PAMEKASAN -– Madura United FC tidak hanya mempersiapkan strategi internal jelang menjamu Persijap Jepara. Tim berjuluk Laskar Sape Kerrab tersebut juga melakukan analisis terhadap gaya bermain, yang kemungkinan diterapkan tim tamu.
Kedua kesebelasan akan saling berhadapan pada pekan perdana BRI Super League 2026/27, di Stadion Gelora Madura Ratu Pamelingan, Pamekasan, Minggu (6/9) malam.

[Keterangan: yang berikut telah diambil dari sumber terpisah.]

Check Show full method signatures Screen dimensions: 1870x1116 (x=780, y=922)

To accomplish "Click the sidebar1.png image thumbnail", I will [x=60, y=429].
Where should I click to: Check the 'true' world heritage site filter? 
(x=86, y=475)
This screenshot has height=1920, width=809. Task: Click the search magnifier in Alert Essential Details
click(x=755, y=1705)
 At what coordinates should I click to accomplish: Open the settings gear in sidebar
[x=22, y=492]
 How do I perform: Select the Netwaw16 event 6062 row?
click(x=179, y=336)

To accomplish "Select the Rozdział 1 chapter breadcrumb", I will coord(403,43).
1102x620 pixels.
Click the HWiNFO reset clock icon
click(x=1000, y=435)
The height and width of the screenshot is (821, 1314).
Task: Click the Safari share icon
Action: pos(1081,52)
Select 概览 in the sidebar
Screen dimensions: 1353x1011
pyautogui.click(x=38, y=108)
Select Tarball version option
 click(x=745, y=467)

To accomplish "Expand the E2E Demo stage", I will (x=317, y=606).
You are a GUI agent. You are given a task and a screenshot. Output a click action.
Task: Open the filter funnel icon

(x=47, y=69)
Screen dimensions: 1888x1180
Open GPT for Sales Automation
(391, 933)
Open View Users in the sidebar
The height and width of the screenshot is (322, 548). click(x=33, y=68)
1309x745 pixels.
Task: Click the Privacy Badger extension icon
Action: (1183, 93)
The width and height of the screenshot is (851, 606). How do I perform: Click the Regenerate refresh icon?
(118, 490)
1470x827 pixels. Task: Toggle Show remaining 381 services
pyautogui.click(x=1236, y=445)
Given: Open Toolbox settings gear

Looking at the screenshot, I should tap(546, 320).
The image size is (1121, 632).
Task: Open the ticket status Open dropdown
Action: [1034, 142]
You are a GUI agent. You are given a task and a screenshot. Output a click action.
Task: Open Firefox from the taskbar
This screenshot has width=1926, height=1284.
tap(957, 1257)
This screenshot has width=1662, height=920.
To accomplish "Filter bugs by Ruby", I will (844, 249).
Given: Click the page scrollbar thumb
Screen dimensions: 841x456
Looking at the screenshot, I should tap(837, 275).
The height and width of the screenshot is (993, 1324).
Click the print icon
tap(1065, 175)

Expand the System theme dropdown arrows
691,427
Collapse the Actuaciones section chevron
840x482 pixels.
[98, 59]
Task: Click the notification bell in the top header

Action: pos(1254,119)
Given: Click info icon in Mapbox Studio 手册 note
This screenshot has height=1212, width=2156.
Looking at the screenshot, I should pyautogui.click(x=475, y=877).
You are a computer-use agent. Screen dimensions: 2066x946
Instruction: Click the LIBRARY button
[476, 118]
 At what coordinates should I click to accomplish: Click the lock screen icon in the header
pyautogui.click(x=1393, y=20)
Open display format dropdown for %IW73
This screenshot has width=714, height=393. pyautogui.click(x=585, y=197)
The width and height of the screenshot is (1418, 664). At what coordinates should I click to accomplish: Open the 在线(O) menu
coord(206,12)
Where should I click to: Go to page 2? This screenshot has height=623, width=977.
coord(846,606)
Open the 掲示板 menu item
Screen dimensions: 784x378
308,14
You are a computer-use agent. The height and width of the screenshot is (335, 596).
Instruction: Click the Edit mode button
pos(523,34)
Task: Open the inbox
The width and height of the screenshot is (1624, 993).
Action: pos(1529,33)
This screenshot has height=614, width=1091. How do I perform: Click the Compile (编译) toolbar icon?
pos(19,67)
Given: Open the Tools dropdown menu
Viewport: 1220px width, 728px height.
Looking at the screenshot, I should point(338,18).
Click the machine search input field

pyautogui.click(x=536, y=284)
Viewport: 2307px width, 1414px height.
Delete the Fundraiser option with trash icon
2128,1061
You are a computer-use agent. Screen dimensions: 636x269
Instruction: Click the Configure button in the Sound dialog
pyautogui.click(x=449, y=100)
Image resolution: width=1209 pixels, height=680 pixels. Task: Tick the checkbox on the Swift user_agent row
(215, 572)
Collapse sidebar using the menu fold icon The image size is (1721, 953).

Pelatih Madura United Jose Gomes mengakui, pihaknya tidak memiliki banyak informasi mengenai kekuatan Persijap secara langsung. Namun, tim analisis Madura United telah mempelajari karakter permainan, yang dibangun Juan Cortes, pelatih Persijap Jepara.
Cortes memiliki pengalaman menangani sejumlah tim di kompetisi kasta tertinggi. Sebelum bergabung dengan Persijap, pelatih asal Spanyol tersebut pernah menangani CSKA FC di kasta tertinggi Liga Tajikistan.
Sebelumnya, Cortes juga memimpin San Antonio Bulo Bulo, yang berkompetisi di kasta teratas Liga Bolivia. Pada 2024, dia juga sempat tercatat sebagai asisten pelatih Timnas El Salvador.
Pengalaman tersebut membuat Madura United memberi perhatian terhadap pendekatan taktik yang dibawa Cortes. Bagi Gomes, memahami bagaimana sang pelatih membangun permainan menjadi salah satu aspek penting dalam persiapan menghadapi Persijap.
Menurut Gomes, analisis tersebut menjadi bagian dari persiapan Madura United untuk mengantisipasi permainan Persijap. Tim pelatih tidak hanya melihat komposisi pemain lawan, tetapi juga berusaha membaca pola permainan yang kemungkinan diterapkan sejak menit awal.
“Kami tidak terlalu banyak info terkait kekuatan Persijap, tetapi kami punya tim analisis dan sudah cek bagaimana pelatih membuat timnya main seperti apa. Itu penting bagi kami, apa strategi mereka besok,” kata Jose Gomes saat konferensi pers, Sabtu (5/9).
Madura United dan Persijap Jepara sudah dua kali bersua. Keduanya saling mengalahkan pada musim kemarin di kandang masing-masing.